14 August 2024 News

Alex and his husband Craig on holiday

The Motor Neurone Disease (MND) Association has paid out more than £1.4 million in financial support grants in the first six months of the year – 21% higher than at the same time last year and the largest ever figure within this period in the history of our grants. 

As of 16 July this year, 2819 applications were approved in 2024. In this total, 856 families affected by MND have received support with household bills and food shopping costs as the cost-of-living crisis continues. 

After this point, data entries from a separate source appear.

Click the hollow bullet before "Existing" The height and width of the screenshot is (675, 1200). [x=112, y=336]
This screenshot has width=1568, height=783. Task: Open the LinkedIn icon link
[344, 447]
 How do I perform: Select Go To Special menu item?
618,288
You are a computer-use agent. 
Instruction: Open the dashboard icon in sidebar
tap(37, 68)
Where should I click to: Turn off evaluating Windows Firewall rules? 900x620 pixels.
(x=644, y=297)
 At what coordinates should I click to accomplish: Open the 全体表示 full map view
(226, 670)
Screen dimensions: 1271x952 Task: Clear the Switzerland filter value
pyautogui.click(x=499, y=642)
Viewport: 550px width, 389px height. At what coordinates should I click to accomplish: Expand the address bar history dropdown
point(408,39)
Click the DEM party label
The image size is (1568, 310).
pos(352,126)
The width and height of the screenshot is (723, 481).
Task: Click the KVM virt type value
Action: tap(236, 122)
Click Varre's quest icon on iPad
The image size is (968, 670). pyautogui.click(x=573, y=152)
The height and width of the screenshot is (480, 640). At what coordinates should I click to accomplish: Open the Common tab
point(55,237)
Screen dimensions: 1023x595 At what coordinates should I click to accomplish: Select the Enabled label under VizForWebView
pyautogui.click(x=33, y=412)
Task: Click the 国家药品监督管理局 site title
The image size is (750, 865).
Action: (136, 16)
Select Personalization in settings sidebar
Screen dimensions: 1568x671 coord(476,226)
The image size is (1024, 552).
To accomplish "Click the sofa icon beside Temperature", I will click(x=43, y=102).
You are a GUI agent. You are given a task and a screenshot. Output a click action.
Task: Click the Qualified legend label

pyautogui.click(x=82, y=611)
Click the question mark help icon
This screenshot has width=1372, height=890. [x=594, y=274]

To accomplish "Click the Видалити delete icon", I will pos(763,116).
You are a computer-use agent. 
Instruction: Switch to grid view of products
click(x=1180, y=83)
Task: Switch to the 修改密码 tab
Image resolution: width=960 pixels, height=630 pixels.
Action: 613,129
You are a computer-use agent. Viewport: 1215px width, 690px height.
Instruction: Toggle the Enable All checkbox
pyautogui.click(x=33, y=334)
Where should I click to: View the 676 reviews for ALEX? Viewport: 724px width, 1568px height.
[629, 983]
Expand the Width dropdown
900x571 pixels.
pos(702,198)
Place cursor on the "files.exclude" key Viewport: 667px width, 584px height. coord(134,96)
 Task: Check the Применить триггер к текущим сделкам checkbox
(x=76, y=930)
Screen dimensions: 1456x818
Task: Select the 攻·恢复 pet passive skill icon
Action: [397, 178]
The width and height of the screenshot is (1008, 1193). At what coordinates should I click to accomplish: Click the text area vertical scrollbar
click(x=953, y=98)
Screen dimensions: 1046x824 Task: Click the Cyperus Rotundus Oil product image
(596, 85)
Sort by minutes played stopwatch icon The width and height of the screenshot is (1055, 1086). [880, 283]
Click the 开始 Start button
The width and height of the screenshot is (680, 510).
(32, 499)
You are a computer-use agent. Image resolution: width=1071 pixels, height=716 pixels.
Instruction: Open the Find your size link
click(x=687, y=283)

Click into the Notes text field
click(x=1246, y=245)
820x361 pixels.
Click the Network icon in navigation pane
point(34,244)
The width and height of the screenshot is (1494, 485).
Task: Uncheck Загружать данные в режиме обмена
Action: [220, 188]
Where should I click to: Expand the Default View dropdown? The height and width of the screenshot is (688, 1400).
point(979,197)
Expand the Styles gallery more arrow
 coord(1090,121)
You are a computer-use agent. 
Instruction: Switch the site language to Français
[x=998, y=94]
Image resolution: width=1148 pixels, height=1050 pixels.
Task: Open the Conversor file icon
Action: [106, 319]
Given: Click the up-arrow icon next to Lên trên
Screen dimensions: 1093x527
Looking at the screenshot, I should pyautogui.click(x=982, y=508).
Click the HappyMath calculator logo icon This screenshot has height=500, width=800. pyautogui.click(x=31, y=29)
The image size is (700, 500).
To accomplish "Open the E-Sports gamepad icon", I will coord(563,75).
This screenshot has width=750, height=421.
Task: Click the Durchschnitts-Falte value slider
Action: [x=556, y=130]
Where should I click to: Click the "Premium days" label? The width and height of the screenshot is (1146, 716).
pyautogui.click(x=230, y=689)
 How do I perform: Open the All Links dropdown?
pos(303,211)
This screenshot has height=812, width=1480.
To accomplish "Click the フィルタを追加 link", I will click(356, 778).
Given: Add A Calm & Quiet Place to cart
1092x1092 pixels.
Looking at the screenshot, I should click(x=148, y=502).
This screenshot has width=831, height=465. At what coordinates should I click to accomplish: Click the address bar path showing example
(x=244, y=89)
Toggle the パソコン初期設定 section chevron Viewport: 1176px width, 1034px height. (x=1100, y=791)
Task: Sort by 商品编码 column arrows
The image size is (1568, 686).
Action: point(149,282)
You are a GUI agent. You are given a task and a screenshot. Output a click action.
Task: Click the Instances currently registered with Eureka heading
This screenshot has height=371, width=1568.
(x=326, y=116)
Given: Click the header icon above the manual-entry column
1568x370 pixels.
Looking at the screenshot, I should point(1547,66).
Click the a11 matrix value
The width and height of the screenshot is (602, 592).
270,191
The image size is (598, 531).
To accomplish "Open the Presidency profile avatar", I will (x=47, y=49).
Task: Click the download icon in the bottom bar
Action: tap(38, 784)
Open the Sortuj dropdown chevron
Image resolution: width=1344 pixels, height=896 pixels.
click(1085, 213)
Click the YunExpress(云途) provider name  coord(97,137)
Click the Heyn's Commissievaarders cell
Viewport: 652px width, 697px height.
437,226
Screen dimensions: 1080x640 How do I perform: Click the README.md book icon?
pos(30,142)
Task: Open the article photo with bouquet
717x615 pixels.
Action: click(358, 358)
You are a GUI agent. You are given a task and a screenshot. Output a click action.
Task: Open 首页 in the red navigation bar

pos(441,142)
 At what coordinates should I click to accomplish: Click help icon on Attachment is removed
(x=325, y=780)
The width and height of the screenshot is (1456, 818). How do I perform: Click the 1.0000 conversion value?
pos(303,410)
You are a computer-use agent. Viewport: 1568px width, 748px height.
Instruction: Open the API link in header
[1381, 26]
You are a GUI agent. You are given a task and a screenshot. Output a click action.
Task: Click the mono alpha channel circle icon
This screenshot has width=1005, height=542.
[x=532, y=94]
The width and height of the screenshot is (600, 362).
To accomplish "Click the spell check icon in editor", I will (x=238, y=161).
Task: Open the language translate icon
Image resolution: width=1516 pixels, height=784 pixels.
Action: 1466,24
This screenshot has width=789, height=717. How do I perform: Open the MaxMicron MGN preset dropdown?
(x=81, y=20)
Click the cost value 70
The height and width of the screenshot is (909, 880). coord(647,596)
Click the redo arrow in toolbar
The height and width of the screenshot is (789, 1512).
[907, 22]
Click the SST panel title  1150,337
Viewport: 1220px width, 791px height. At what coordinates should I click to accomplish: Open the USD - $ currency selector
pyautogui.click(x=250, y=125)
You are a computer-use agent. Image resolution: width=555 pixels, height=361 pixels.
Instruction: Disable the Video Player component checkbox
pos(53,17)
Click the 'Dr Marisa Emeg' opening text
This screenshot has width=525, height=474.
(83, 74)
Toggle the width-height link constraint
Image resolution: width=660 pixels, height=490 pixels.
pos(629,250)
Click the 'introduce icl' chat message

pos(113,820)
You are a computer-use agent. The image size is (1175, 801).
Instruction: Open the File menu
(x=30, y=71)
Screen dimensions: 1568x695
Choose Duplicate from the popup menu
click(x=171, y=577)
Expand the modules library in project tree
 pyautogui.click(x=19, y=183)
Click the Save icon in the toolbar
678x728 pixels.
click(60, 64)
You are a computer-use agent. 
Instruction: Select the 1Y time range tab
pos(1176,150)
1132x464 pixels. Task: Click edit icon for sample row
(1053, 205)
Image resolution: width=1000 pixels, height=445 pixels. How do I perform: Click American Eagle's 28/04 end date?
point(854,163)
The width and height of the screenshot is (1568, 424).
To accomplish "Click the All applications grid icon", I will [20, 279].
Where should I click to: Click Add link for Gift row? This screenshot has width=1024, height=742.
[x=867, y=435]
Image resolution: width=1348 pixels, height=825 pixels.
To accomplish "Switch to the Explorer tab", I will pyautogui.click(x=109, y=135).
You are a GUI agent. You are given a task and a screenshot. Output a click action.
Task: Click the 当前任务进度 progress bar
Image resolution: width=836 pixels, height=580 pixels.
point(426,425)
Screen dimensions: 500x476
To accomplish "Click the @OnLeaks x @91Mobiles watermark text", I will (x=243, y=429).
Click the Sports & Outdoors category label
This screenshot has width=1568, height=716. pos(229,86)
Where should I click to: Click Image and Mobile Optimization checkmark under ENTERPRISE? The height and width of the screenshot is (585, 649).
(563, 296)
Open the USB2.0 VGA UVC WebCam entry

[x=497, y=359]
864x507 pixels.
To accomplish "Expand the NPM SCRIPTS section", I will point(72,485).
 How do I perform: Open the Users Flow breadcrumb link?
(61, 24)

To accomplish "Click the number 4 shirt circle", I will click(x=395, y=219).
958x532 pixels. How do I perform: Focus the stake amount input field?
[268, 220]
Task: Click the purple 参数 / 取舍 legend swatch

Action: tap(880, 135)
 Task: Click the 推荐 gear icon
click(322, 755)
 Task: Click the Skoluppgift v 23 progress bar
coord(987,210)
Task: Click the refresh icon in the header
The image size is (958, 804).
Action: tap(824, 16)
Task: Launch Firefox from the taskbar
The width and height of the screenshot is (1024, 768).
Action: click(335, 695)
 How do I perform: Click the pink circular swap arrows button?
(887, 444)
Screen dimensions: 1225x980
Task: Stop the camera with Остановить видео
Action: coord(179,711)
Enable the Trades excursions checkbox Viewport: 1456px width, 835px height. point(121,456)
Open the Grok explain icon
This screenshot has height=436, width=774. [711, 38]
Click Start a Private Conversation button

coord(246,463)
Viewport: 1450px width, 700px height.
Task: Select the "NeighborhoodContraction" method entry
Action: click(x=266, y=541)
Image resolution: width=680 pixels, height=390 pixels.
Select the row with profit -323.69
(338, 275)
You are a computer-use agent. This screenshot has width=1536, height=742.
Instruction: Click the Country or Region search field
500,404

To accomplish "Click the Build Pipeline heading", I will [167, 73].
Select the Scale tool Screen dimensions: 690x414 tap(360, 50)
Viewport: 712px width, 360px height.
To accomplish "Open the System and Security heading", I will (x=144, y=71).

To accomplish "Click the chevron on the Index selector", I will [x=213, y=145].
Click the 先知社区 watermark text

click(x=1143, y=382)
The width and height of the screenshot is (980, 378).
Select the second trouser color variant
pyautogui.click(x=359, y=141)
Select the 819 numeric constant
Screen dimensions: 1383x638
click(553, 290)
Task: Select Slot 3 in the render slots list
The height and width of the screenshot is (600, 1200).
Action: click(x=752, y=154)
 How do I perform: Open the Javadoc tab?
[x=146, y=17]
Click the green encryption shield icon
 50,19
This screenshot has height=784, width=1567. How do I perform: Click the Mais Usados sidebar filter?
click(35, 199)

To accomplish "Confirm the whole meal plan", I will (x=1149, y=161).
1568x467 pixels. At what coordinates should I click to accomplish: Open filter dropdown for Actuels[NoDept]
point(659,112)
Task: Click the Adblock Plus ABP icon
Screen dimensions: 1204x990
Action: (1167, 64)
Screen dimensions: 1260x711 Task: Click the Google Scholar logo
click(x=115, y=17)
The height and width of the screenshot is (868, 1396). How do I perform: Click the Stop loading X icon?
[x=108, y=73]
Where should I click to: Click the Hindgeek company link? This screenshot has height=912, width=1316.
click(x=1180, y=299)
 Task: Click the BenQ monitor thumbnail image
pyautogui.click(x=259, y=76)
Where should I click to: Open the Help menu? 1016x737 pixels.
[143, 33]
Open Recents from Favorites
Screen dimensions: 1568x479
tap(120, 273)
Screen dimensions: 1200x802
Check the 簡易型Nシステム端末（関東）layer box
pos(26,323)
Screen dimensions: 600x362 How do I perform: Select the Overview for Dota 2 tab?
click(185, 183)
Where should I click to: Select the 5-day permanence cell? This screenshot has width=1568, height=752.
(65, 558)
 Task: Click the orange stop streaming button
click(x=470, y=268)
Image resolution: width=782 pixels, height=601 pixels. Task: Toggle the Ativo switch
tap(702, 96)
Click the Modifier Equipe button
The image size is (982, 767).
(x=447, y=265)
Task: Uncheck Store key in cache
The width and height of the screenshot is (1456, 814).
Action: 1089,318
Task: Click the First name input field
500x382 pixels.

For 206 others, quality of life grants has given them the chance to enjoy what may be a final family holiday. The MND Association can offer some financial support to help with: 

  • Cost of living support to help with household bills and food shopping 
  • Fund equipment or a service assessed for by a health/social care professional, that cannot be met by statutory services 
  • Funding for children and young people whose parent/carer has MND or lives with someone with MND 
  • Unpaid carers supporting someone living with MND 
  • Improving quality of life for someone living with MND 

Alex Herd was diagnosed with MND aged just 30 in 2021. However, it has not stopped him and husband Craig embracing life and making precious memories together. The Association helped support the couple with housing adaptations, with Alex saying our grants scheme has ‘totally changed his life.’ 

He explained: “We had ramps installed, we had the bathroom renovation, I have a new desk that's height adjustable. The ramp allows me to drive my wheelchair outside of the house, I would not be able to do it without it.  

“The bathroom as it was before was getting dangerous for me to use. We had a bath before with a showerhead which was very difficult for me to get in without risk of injury to me and whoever is caring for me at the time. The Association grants have totally changed my life.” 

On the figures Lauren Robinson, National Care Manager at the MND Association, said: “We believe the cost-of-living crisis has caused some people to experience additional financial pressure and has increased the need for further support. 

“With statutory services also under increased pressure, we have seen more demand for funding towards equipment and adaptations. People with and affected by MND have less disposable income for things such as home and garden maintenance and this is reflected in the applications received.  

“However, we are continually promoting the support grants to ensure we have as much reach as possible. We would encourage all those eligible to consider applying for our grants, which cover a variety of scenarios, as the funding is there to be used.  The amounts given out through grants is increasing year on year and this uplift is great to see as more people affected by MND utilise the service."